The same sense of loss I grew up with has been transposed on my outlook on the world. Hope and wonder have slowly transformed into despair and malaise: first the buffalo became beefalo, then the beefalo became an empty lot, now we wait for the Walmart. All will become walmart: resistance is futile.
I think that feeling that the Walmarts of the world will swallow up all that we love is particularly present amongst us Grandviewers. Even if we don’t subscribe to suburban happily ever-afters, we social-justice minded urbanite christians find ourselves in the same pessimistic predicament as our suburban brothers and sisters. For Grandviewers, gentrification, climate change and the opioid crisis feel like an unstoppable torrent eroding our hope. Losing hope presents challenges for living-out the Jesus way in whatever neighborhood we find ourselves.
When my family first moved to our new neighborhood, I would nag, like only 4-year-olds can, to drive by the buffalo farm. Even just saying “buffalo farm” was like uttering sacred words of institution: words that made present a sense of wonder and awe. I loved that farm. We would drive by it on the way to church, and my love of church is probably, in part, contingent on the small herd of bison that lived on 136th street just outside of Everett Washington in the 1980’s and early 90’s. But when that herd slowly became beefalo, I nagged less. I slept more on the way to church. When the herd disappeared, I avoided that street.
The old buffalo farm had been desecrated: made un-special. Seeing it was a reminder that things were getting worse. Loss of hope has a side-effect: withdrawal. As the world around us is progressively desecrated, we avoid the people and places that remind us of the loss of special-ness, and subsequent loss of hope. We numb or busy ourselves to avoid thinking about the cause of our malaise and despair. Disenchantment with the nouns that once were sources of wonder and hope leads us to spirals of critical and sardonic deconstruction.

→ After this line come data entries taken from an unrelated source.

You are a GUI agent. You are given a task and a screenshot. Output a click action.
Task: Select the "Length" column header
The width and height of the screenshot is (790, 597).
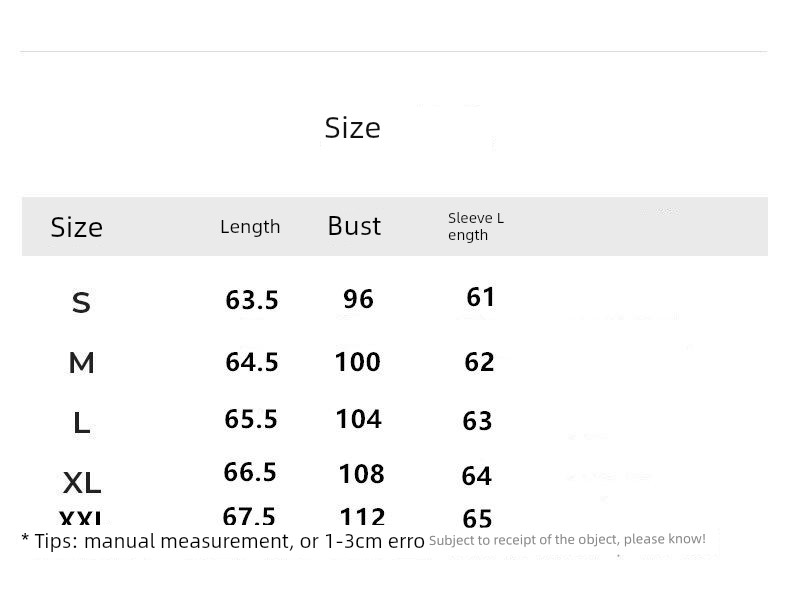click(x=250, y=227)
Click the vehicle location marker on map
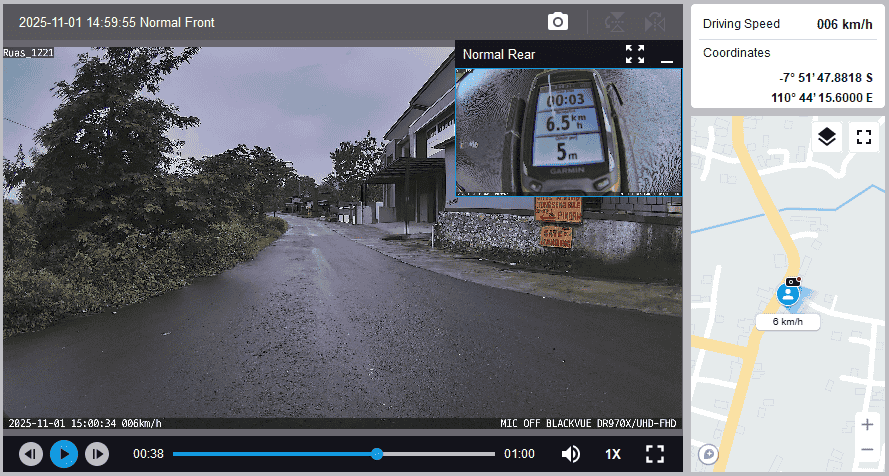The height and width of the screenshot is (476, 889). tap(789, 294)
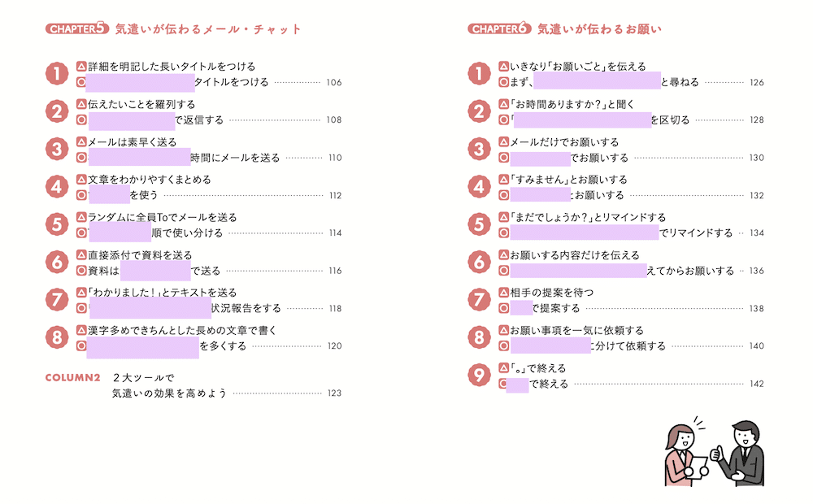Open the COLUMN2 entry label
Screen dimensions: 813x504
coord(72,378)
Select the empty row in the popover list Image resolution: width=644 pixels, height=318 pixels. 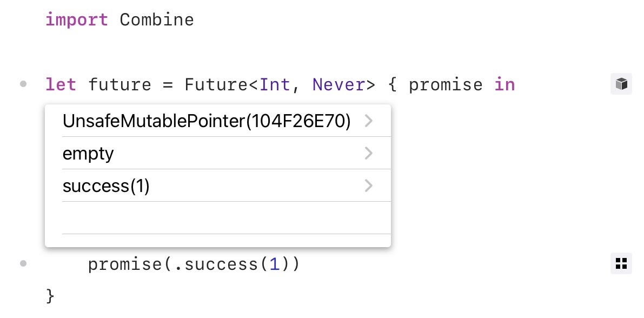coord(88,154)
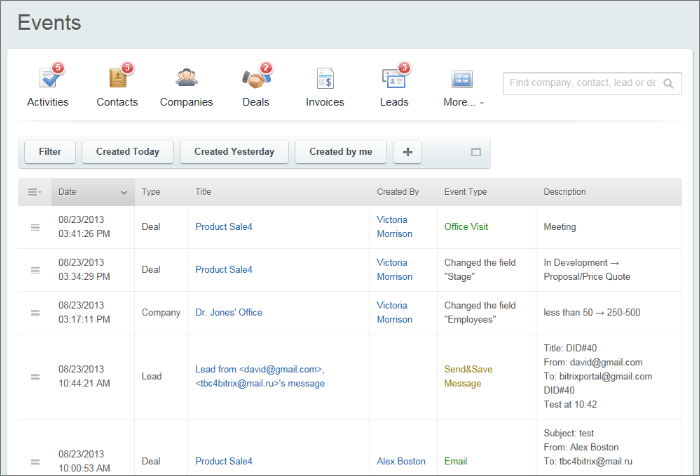Open Dr. Jones' Office company link
Screen dimensions: 700x476
[229, 313]
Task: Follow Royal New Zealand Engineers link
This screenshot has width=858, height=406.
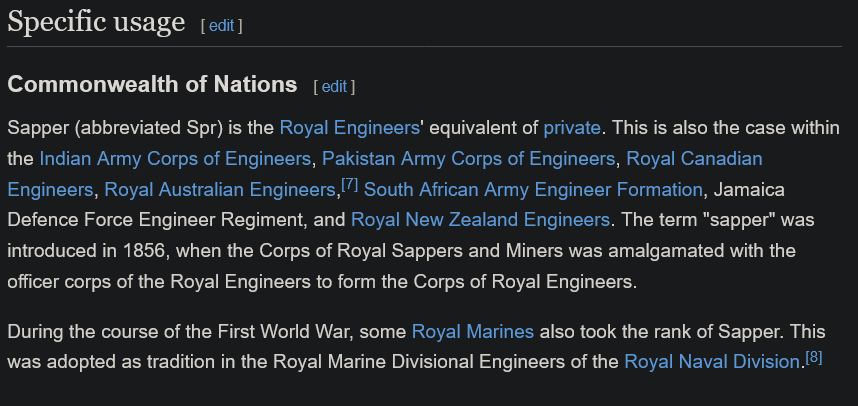Action: pyautogui.click(x=480, y=220)
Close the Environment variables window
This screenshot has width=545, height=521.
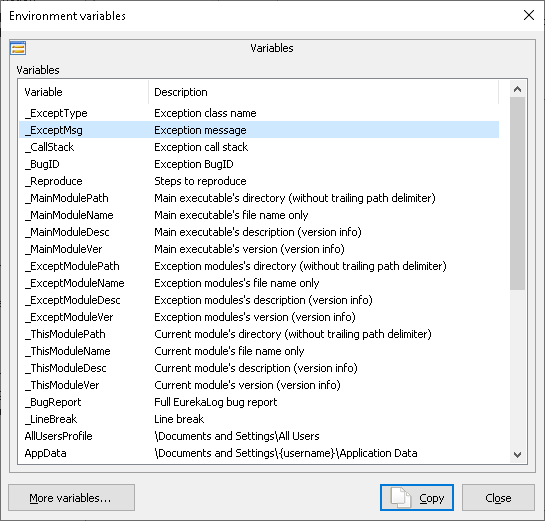point(529,15)
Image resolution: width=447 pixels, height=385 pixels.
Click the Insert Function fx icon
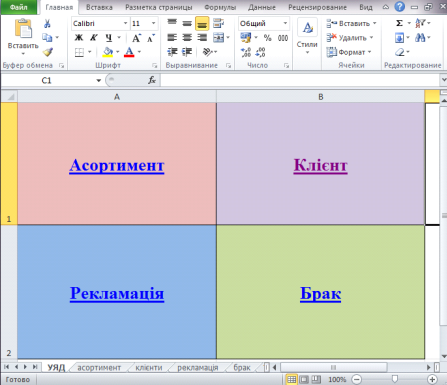tap(152, 80)
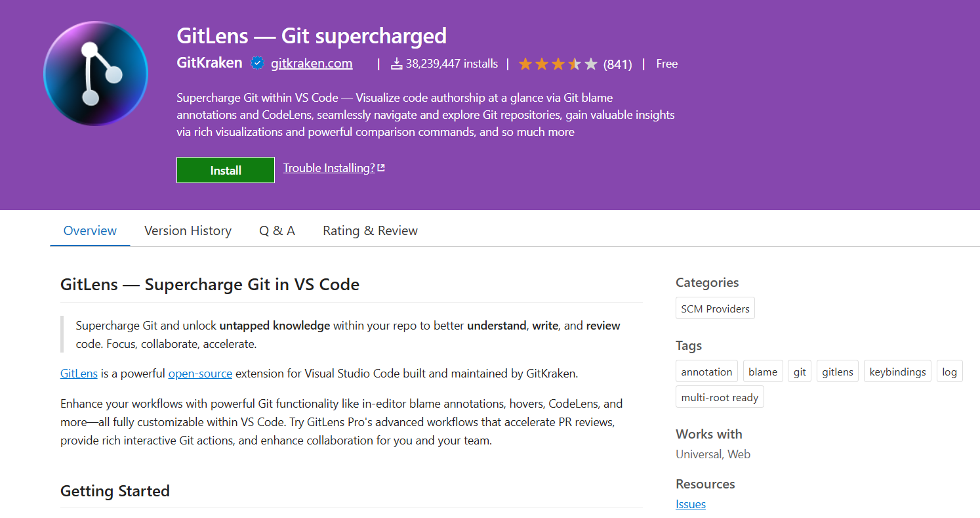The width and height of the screenshot is (980, 518).
Task: Click the verified publisher badge icon
Action: click(x=257, y=63)
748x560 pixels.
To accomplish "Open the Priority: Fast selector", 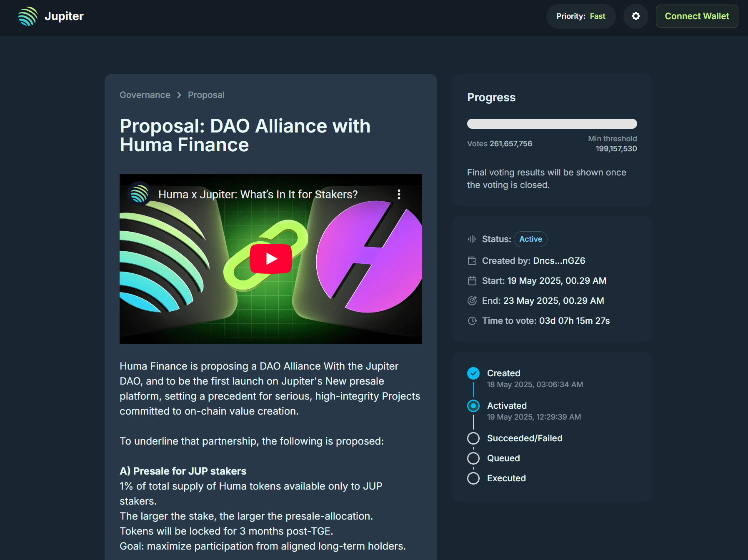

I believe the erosion of hope and wonder slides down to cynicism and withdrawal. This is a predicament that the church has to address: the good news must be proclaimed in all of those desecrated places. The good news has to be good for the stories where we’ve lost hope. As Christians bearing witness to the good news that Jesus is making all things new, we need to be hopeful people. We need to be present in the dark places of this world.
If bumper stickers are reliable evidence, Christians are already present in the descretated plains of Walmart parking lots.